Un hombre con su instrumento (guitarra o acordeón), una noche, el diablo y un duelo a muerte. Son elementos constitutivos de muchos relatos contados de generación en generación; de norte a sur del continente, del Caribe hasta la Pampa. Santos Vega, personaje de Mujica Lainez se bate en una Payada con el mismísimo Mandinga; Francisco el Hombre, Juglar colombiano venció a Satanás rezando el Credo al revés acompañado de su acordeón.

             Este tipo de relatos forman parte de nuestro inconsciente colectivo y nos ayudan a comprender la dimensión espiritual de la música, aquella dimensión que nos conecta con lo maldito y lo divino. Es la premisa de la que parte el director y guionista estadounidense Ryan Coogler en su nueva película "Sinners”.


        Durante los primeros segundos, la cinta nos presenta a Sammie Moore, interpretado por Miles Caton, entrando a la Iglesia en la que su padre oficia como Ministro. En esta primera secuencia, las manos de Sammie se aferran a la única parte que sobrevivió de lo que fuera una guitarra,  mientras su padre le ruega abandonar el camino de la música que sólo le traerá perdición y, en su lugar, abrace a Dios aceptando su destino como Predicador.  

Corte a: Delta del Mississippi, años 30. El momento y el lugar nos anticipan las inabarcables plantaciones de algodón, las espaldas negras bajo el sol y el Blues. Los hermanos y veteranos de Guerra, Elijah "Smoke" y Elias "Stack" Moore, ambos roles interpretados por Michael B. Jordan, regresan a su pueblo natal con mucho dinero y el sueño de abrir un bar en el que la gente negra no solo sueñe con ser libre, sino en el que lo sea, al menos por una noche. Es allí cuando Sammie, con su voz y su guitarra, enmarca la que es, quizás, una de las más bellas secuencias de Cine de los últimos tiempos. Al ritmo de “I lied to you”, los congregados a esta noche terminan conectándose con su pasado y con su futuro, con sus raíces y con su libertad. No es sorpresa que esta composición de Raphael Saadiq y  Ludwig Goransson esté nominada a los Oscar como mejor canción original.  
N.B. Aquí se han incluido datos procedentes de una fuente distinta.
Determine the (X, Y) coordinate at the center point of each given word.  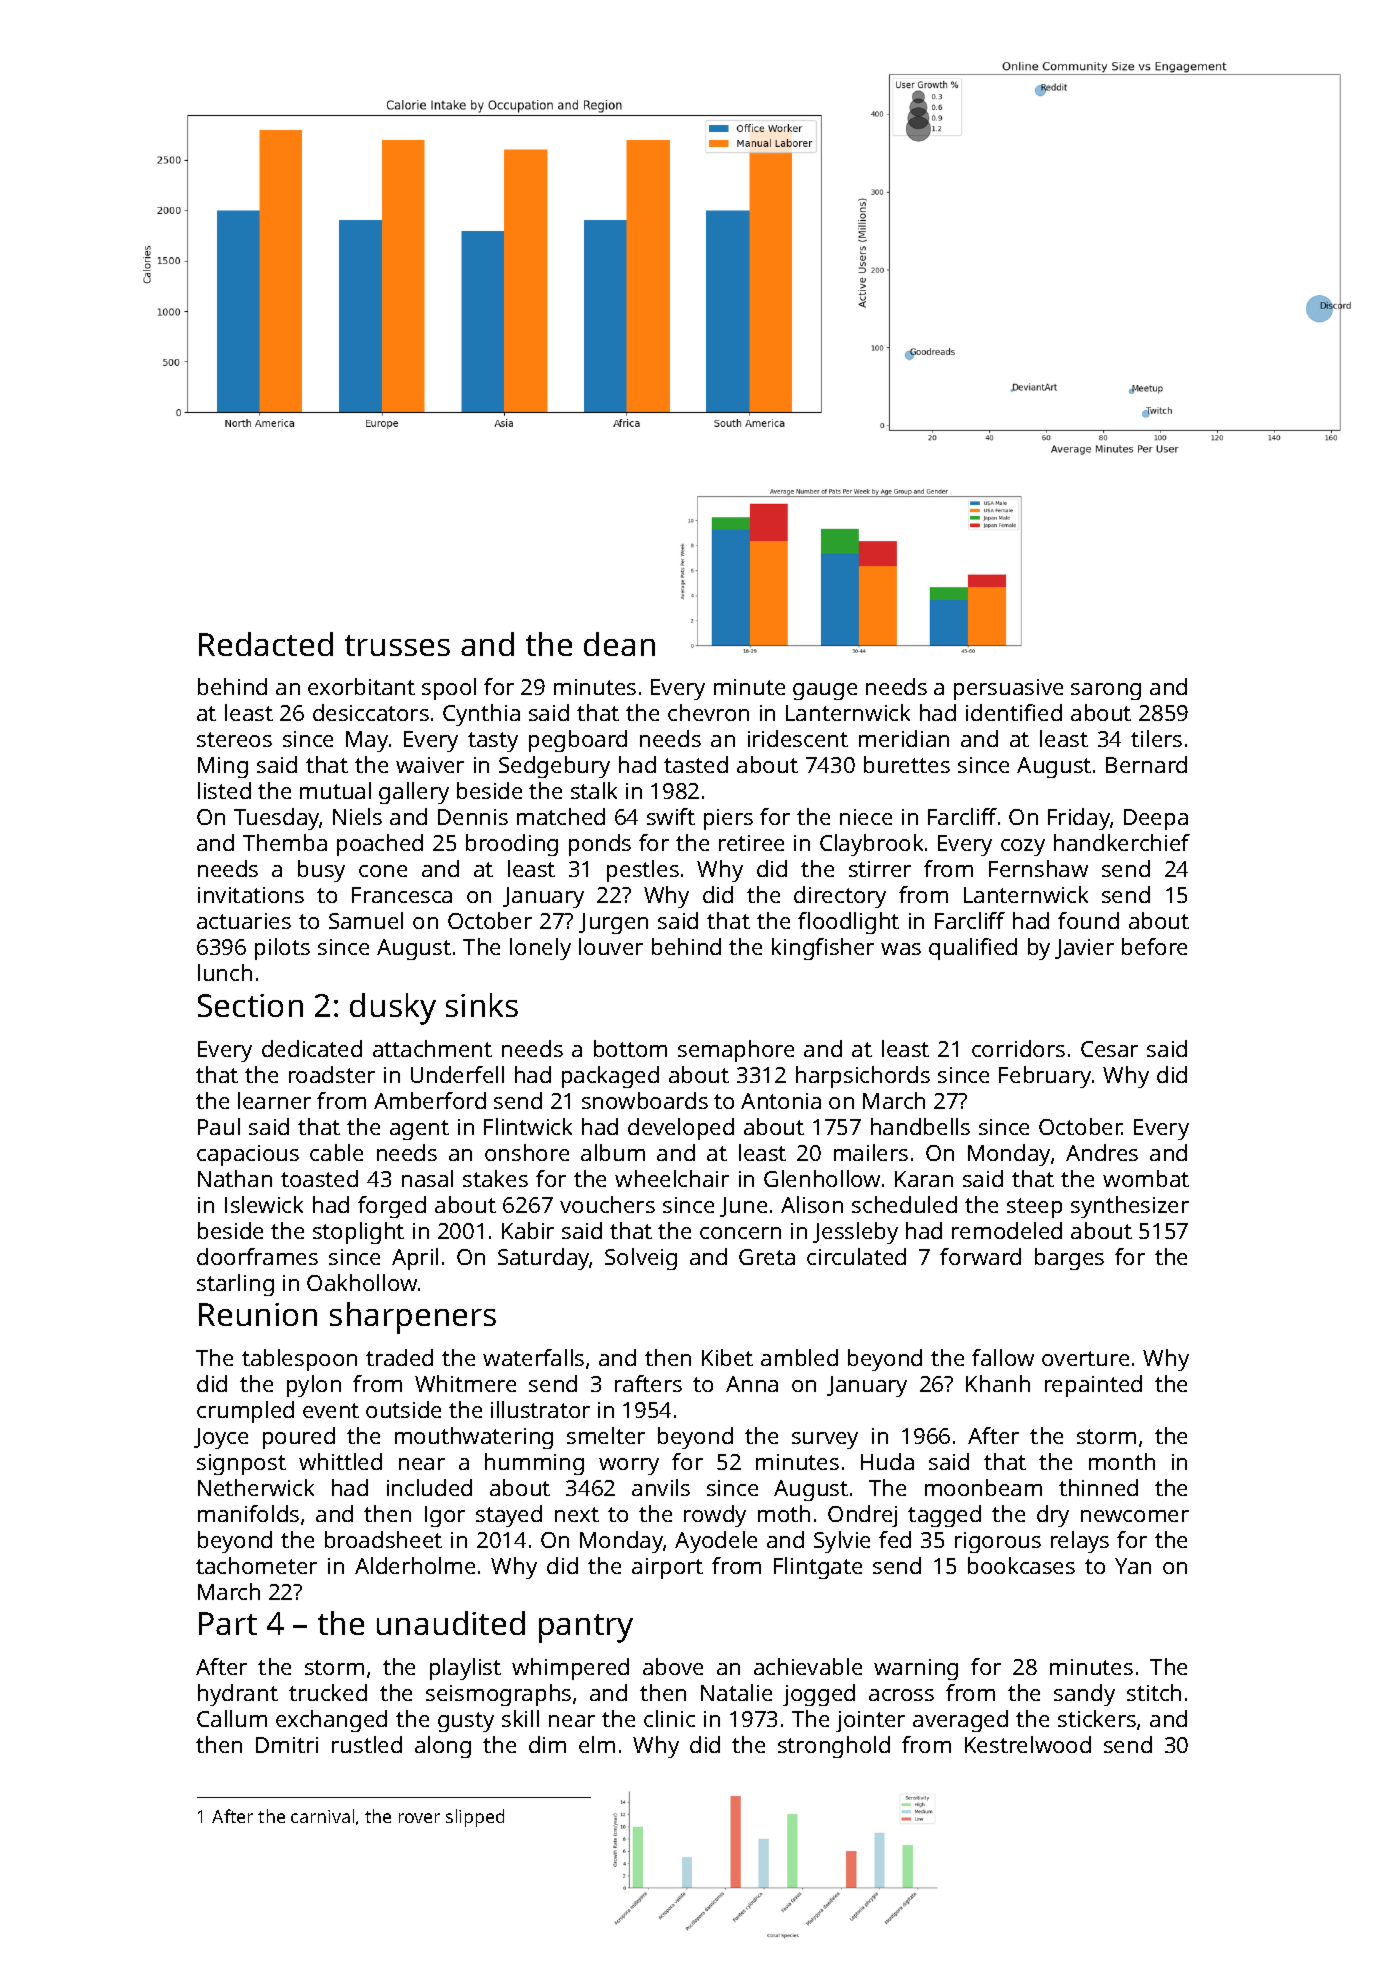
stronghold (834, 1747)
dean (619, 644)
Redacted (266, 644)
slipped (475, 1818)
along (443, 1747)
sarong (1106, 691)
La irrupción del mal viene de la mano de Remmick, el vampiro al que el actor Jack O’Connell da vida. Sin embargo, a diferencia de los relatos de Santos Vega o de Francisco el Hombre, este espíritu no busca batirse en un duelo musical con Sammie, sino atraerlo hacia su propia estirpe. Toma la figura de un irlandes y, en otro espectacular número musical que nos regala esta película, nos invita a escuchar el relato de otro pueblo subyugado. Al amparo de la noche y la música, negros e Irlandeses, ambos hermanados bajo el yugo de quienes se abrogan el derecho de dictar sus destinos, luchan entre sí por lo que para ellos es la Libertad.

        Destaca, además de la música y del poderoso comentario social, la Dirección de Fotografía a cargo de Autumn Durald Arkapaw, primera mujer en filmar con cámaras IMAX y la cuarta en ser nominada a los premios Oscar en su categoría. Sinners nos brinda escenas filmadas en campos de algodón    inmensos atravesados por caminos de tierra donde hasta los más mínimos detalles mantienen una nitidez que envuelve al espectador.
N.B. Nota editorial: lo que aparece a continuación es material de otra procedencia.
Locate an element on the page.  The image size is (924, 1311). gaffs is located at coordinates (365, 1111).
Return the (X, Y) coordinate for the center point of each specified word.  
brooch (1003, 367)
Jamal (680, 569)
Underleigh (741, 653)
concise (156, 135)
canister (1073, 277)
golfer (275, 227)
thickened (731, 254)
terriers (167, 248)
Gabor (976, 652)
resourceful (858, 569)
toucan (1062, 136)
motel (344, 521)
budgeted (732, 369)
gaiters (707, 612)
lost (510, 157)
        Más allá de sus 16 nominaciones a los premios Oscar que se celebrarán el próximo 15 de marzo, Sinners es una película con excelentes cualidades narrativas y técnicas. Una historia original que hace uso de elementos sobrenaturales para hablar de un tema actual que nos atraviesa como pocos y un casting que reúne a actores negros para representar no solamente a personajes que luchan por su vida (como casi siempre suele ocurrir), sino también personajes que desean, que disfrutan, que crean y que resisten.